* WHAT YOU WILL DO: An exact copy of every record is needed.

##### DATA EXTRACT

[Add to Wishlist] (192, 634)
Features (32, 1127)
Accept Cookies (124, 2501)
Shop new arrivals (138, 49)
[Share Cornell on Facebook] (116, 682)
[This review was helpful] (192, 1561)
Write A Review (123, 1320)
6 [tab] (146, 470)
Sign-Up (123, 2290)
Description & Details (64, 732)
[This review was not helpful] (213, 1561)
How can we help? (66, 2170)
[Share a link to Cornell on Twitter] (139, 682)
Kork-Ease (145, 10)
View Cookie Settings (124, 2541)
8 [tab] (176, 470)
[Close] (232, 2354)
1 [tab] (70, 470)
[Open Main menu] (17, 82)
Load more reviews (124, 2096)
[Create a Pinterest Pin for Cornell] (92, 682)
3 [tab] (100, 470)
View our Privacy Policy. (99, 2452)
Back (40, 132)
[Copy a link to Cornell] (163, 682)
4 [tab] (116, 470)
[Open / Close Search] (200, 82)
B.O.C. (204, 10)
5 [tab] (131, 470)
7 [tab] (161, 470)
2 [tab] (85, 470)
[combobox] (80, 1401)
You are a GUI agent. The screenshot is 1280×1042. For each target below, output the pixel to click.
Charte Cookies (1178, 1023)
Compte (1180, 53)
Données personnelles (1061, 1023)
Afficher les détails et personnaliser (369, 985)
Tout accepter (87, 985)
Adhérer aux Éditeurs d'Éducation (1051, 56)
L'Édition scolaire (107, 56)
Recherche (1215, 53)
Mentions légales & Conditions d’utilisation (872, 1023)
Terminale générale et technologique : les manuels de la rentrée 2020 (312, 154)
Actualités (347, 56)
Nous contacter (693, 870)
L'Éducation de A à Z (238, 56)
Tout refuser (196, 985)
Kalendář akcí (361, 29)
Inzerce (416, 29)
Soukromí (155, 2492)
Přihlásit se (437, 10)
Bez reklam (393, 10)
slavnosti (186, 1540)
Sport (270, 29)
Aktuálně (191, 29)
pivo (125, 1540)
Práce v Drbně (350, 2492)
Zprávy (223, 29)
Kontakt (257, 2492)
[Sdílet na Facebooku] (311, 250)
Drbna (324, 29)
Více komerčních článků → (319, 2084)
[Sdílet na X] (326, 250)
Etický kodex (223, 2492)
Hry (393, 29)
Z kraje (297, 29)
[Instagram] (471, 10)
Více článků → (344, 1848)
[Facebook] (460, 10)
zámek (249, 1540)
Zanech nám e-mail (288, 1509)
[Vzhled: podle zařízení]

##########

* YOUR SOLUTION:
[Add to Wishlist] (192, 634)
Features (32, 1127)
Accept Cookies (124, 2501)
Shop new arrivals (138, 49)
[Share Cornell on Facebook] (116, 682)
[This review was helpful] (192, 1561)
Write A Review (123, 1320)
6 [tab] (146, 470)
Sign-Up (123, 2290)
Description & Details (64, 732)
[This review was not helpful] (213, 1561)
How can we help? (66, 2170)
[Share a link to Cornell on Twitter] (139, 682)
Kork-Ease (145, 10)
View Cookie Settings (124, 2541)
8 [tab] (176, 470)
[Close] (232, 2354)
1 [tab] (70, 470)
[Open Main menu] (17, 82)
Load more reviews (124, 2096)
[Create a Pinterest Pin for Cornell] (92, 682)
3 [tab] (100, 470)
View our Privacy Policy. (99, 2452)
Back (40, 132)
[Copy a link to Cornell] (163, 682)
4 [tab] (116, 470)
[Open / Close Search] (200, 82)
B.O.C. (204, 10)
5 [tab] (131, 470)
7 [tab] (161, 470)
2 [tab] (85, 470)
[combobox] (80, 1401)
You are a GUI agent. The screenshot is 1280×1042. For each target below, output the pixel to click.
Charte Cookies (1178, 1023)
Compte (1180, 53)
Données personnelles (1061, 1023)
Afficher les détails et personnaliser (369, 985)
Tout accepter (87, 985)
Adhérer aux Éditeurs d'Éducation (1051, 56)
L'Édition scolaire (107, 56)
Recherche (1215, 53)
Mentions légales & Conditions d’utilisation (872, 1023)
Terminale générale et technologique : les manuels de la rentrée 2020 (312, 154)
Actualités (347, 56)
Nous contacter (693, 870)
L'Éducation de A à Z (238, 56)
Tout refuser (196, 985)
Kalendář akcí (361, 29)
Inzerce (416, 29)
Soukromí (155, 2492)
Přihlásit se (437, 10)
Bez reklam (393, 10)
slavnosti (186, 1540)
Sport (270, 29)
Aktuálně (191, 29)
pivo (125, 1540)
Práce v Drbně (350, 2492)
Zprávy (223, 29)
Kontakt (257, 2492)
[Sdílet na Facebooku] (311, 250)
Drbna (324, 29)
Více komerčních článků → (319, 2084)
[Sdílet na X] (326, 250)
Etický kodex (223, 2492)
Hry (393, 29)
Z kraje (297, 29)
[Instagram] (471, 10)
Více článků → (344, 1848)
[Facebook] (460, 10)
zámek (249, 1540)
Zanech nám e-mail (288, 1509)
[Vzhled: podle zařízení]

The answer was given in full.